Jarosław jot-Drużycki Jarosław jot-Drużycki
822
BLOG

Krzyż usunąć. Czas na Województwo ŚwiętoKrzyskie?

Jarosław jot-Drużycki Jarosław jot-Drużycki Polityka Obserwuj notkę 20

Przy tak rozbudzonych fobiach antykrzyżowych (na marginesie - krzyż w większości kultur jest przede wszystkim symbolem solarnym), przy których peerelowskie Towarzystwo Krzewienia Kultury Świeckiej jawi się obecnie jako zrzeszenie radosnych kryptokatolików, pomyślałem, że można byłoby jednak z palikotyzmem zrobić pewien mały geszefcik; polityka jest wszak sztuką prowadzenia interesów. Albowiem prędzej czy później stanie na porządku dziennym kwestia bynajmniej nie laickiej nazwy pewnego województwa położonego niemalże w sercu obecnej Rzplitej. Województwa Świętokrzyskiego.

Kiedy okazało się, że pomysł rządu Jerzego Buzka wprowadzenia nowego podziału administracyjnego opartego na dwunastu województwach nie mógł uzyskać akceptacji ówczesnej opozycji, a nawet niektórych kręgów z partii koalicyjnych, zaczęto dodawać nowe twory, aby dopieścić niektóre miasta, a przede wszystkim pochodzących z nich polityków. I tak z północnej części planowanego Województwa Małopolskiego wykrojono kilkanaście powiatów otaczających rodzinne miasto Stefana Żeromskiego, gdzie opozycyjne SLD mogło wówczas liczyć na swój żelazny elektorat (który co prawda w kilka lat później poszedł na lep gosiewszczyzny, ale to już inna bajka). Nie zważając, że obszar ten wchodził historycznie w skład Ziemi Sandomierskiej, nazwano nowe województwo od pobliskiego pasma gór wklęsłych (jak to dowcipnie określał był mój śp. Ojciec Chrzestny); ich nazwa z kolei pochodzi od klasztoru na Łysej Górze, w którym - podług tradycji, że ujmę to eufemistycznie nie wdając się w historyczno-teologiczne dysputy - znajdują się relikwie Drzewa Krzyża Świętego. Nie wystawiane jednak publicznie - i tu uspakajam panie i panów posłów z Ruchu.
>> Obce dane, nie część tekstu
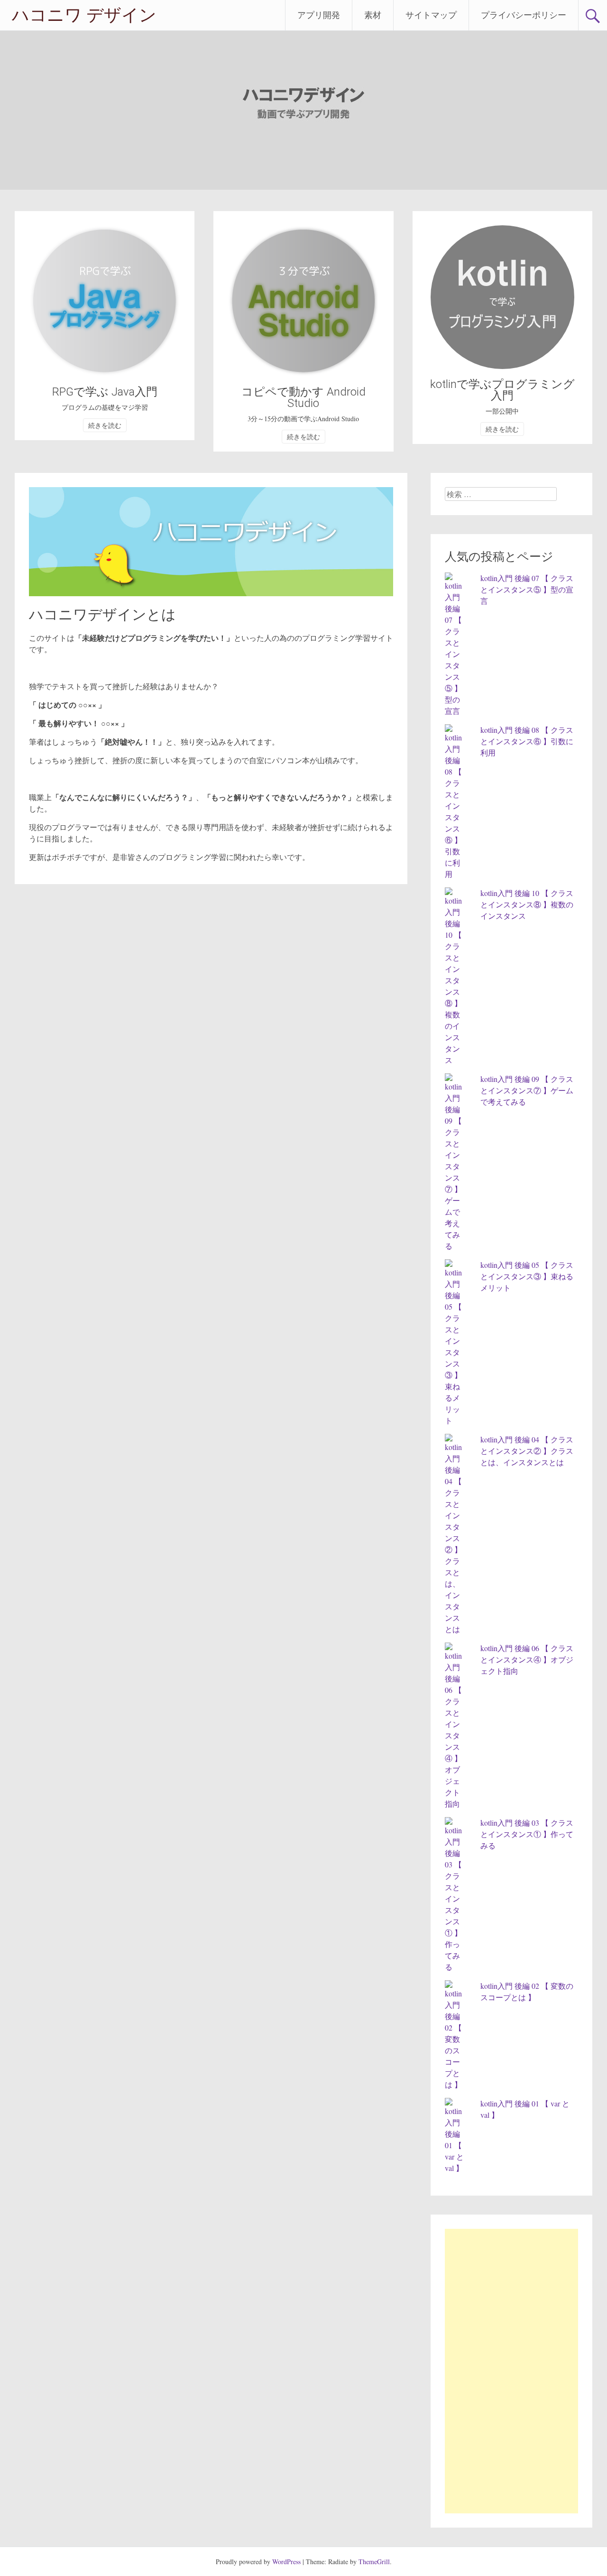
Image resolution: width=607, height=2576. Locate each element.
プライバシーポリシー (523, 15)
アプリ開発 (318, 15)
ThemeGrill (374, 2561)
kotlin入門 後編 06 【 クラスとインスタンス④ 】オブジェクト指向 (526, 1659)
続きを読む (104, 425)
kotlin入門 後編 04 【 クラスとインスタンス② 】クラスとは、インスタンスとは (526, 1450)
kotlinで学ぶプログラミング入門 (502, 390)
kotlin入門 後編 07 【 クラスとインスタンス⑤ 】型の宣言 (526, 589)
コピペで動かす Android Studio (303, 397)
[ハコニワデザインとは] (211, 593)
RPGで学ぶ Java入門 (104, 391)
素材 (372, 15)
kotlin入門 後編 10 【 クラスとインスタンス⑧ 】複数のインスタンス (526, 904)
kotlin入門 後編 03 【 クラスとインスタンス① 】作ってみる (526, 1834)
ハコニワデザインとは (102, 614)
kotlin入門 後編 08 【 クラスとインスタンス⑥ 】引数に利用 (526, 741)
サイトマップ (431, 15)
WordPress (286, 2561)
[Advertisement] (511, 2371)
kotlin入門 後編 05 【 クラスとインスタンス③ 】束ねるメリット (526, 1276)
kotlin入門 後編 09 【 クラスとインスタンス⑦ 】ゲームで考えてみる (526, 1090)
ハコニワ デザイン (84, 15)
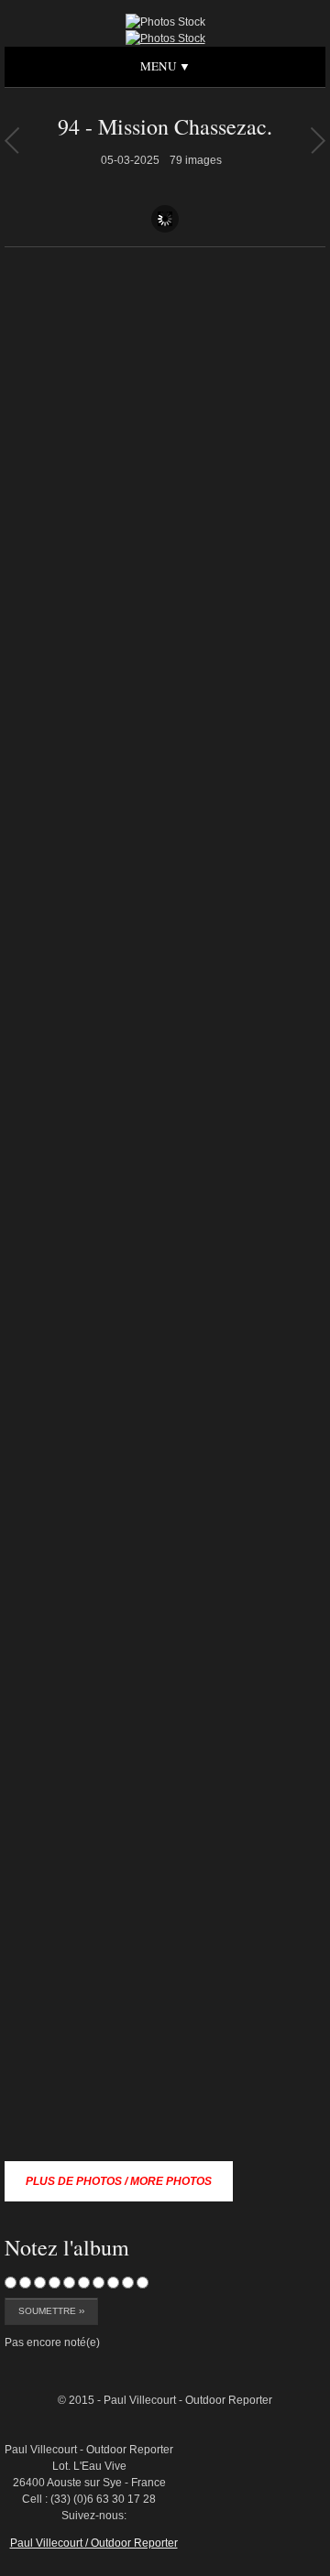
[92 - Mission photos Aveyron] (317, 140)
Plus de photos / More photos (119, 2181)
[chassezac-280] (283, 2321)
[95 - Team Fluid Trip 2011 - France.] (11, 140)
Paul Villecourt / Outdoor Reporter (94, 2543)
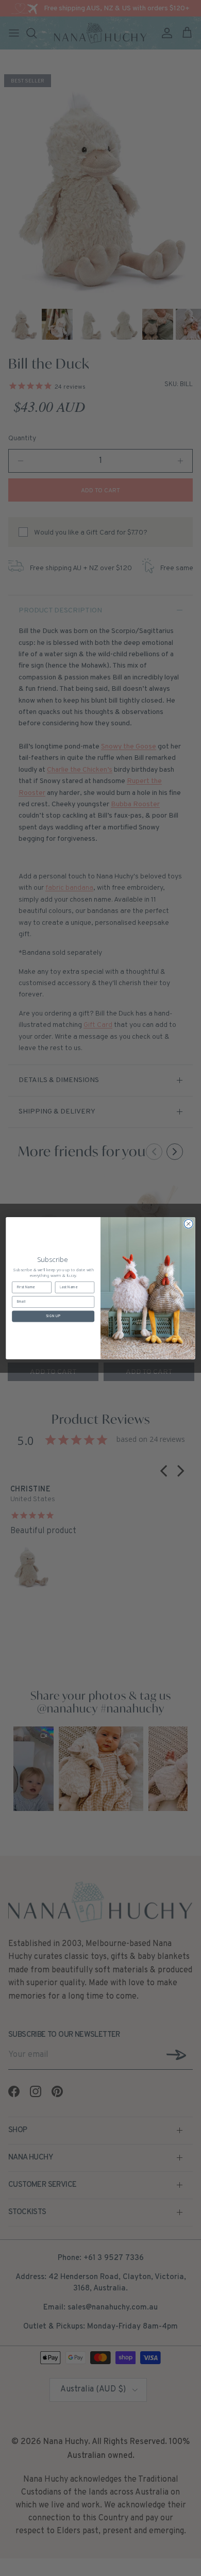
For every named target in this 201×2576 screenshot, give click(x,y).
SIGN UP (53, 1316)
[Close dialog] (188, 1223)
Oczywiście można było nazwać nowe województwo kieleckim czy staropolskim (to od zagłębia, ale nie będę się w to zagłębiał), czy - z czego najbardziej byłbym zadowolony łącznie z innymi maniakami restauracji starożytności - właśnie sandomierskim. A jaki piękny herb miała Ziemia Sandomierska! Gwiazdki na błękicie i biało-czerwone pasy - profetyczna wizja późniejszej flagi Stanów Zjednoczonych Ameryki Północnej. Ani jednego krzyża czy choćby krzyżyka. Ale nie. Katolskie jaczejki wspólnie z SLD-owskimi pseudowolnomyślicielami pod przewodem luterskiego premiera uparły się na Święty Krzyż i basta. A ów autostopowicz, co to kiedyś złapał papamobile zatwierdził to swoim podpisem.

No to Posłowie-Elekci, Wy dzielni Ludzie Palikota, do dzieła! Furda, że trzeba będzie wymieniać dokumenty, tabliczki i pieczątki, że taka akcja kosztować będzie miliony złotych, grunt by zniknął krzyż, a do tego święty. Choćby istniał li tylko w przymiotniku. A na Sandomierskie już się cieszę jak dziecko.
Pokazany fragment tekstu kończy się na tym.